Right bit of an update and potentially something unusual, my wife is really working with me on this and she has fed in some ideas.

Our home is only about 20 years old and the gardens were never planned to be like beautiful Victorian rambling jobs with mysteries around each corner.

I've created a roughly scale drawing of the layout with the grey part our patio and the small grey block the pier: -

 

The wooden trellis is a pergola style and you pass under it to enter the garden, the front of the patio has an 18" high brick wall which meets either side of the pergola.

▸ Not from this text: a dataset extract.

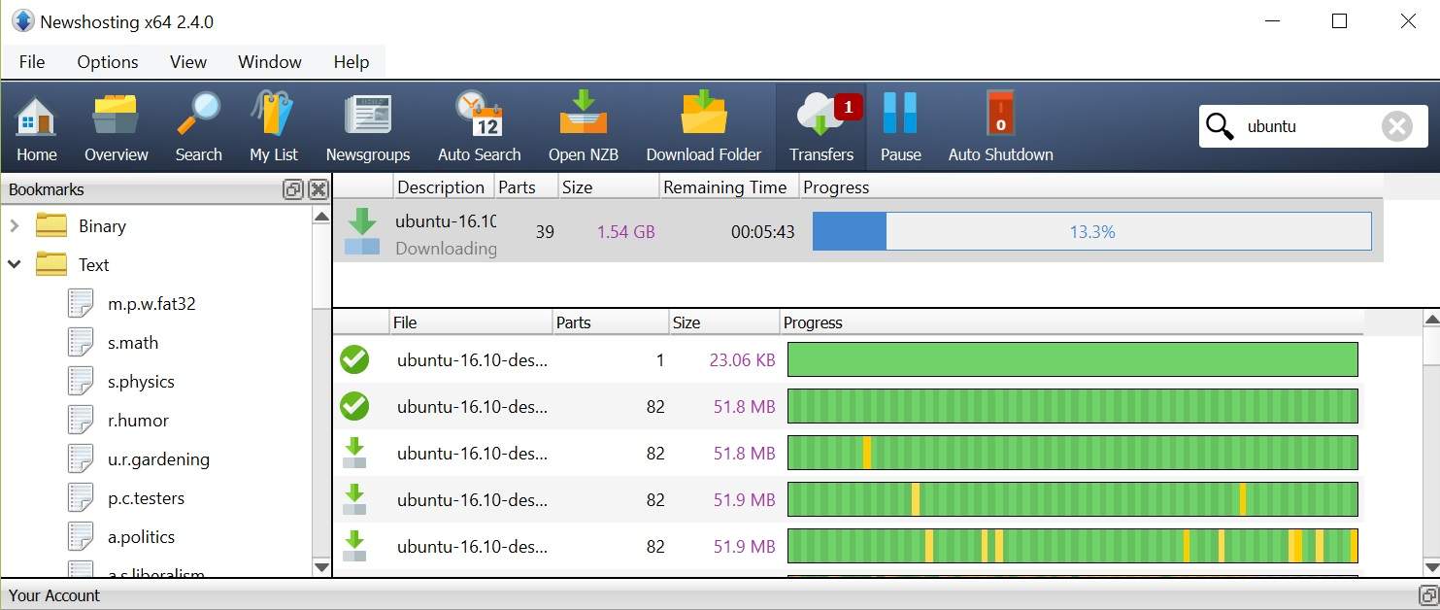Expand the Binary bookmarks folder
The image size is (1440, 610).
pyautogui.click(x=15, y=226)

Now one of the potential ideas we have come up with which wouldn't look unattractive is to erect an octagonal summer house in the middle of the garden with a sliding roof and then extend two rails out to the pergola that the roof could slide on to clear the walls of the summer house, it would probably have to be eight sided so that you had enough roof to slide on: -

image.png.bdde3aebc62c1923ab79eadcc25fd069.png

Something sliding like this: -

 

I'd have to either extend the width of the pergola or build a new one to match the width of the roof of the summer house.

The summer house walls would be false, just made to look like windows.

What do you think, would it work and how simple do you think it would be to make the roof slide off?

Jkulin, using an octagonal summer house is perfectly feasible and makes for a really good solution when you want something that is aesthetically pleasing. I did exactly that with my own observatory; my original thread is below.  Watch out the links to the photographs have expired so I've attached a new link that should get you to some photographs of the build.  I opted for an all cedar construction summer house to give it a bit of protection against rot etc.  As far as roll-off roofs are concerned this is a fairly straightforward  conversion. Having said that because it is a standard summer house the roof is fairly heavy so I opted to put in some additional cross bracing to the roof together with a third roof rail which runs centrally and is removed once the roof rolls back.  So far I have had no problems with condensation and remain completely happy with the observatory. I have since installed some plywood lining to the back wall together with a desk and electrical  power and data cables; I generally now run it remotely.  If you want any other information or photographs then I would be happy to help. 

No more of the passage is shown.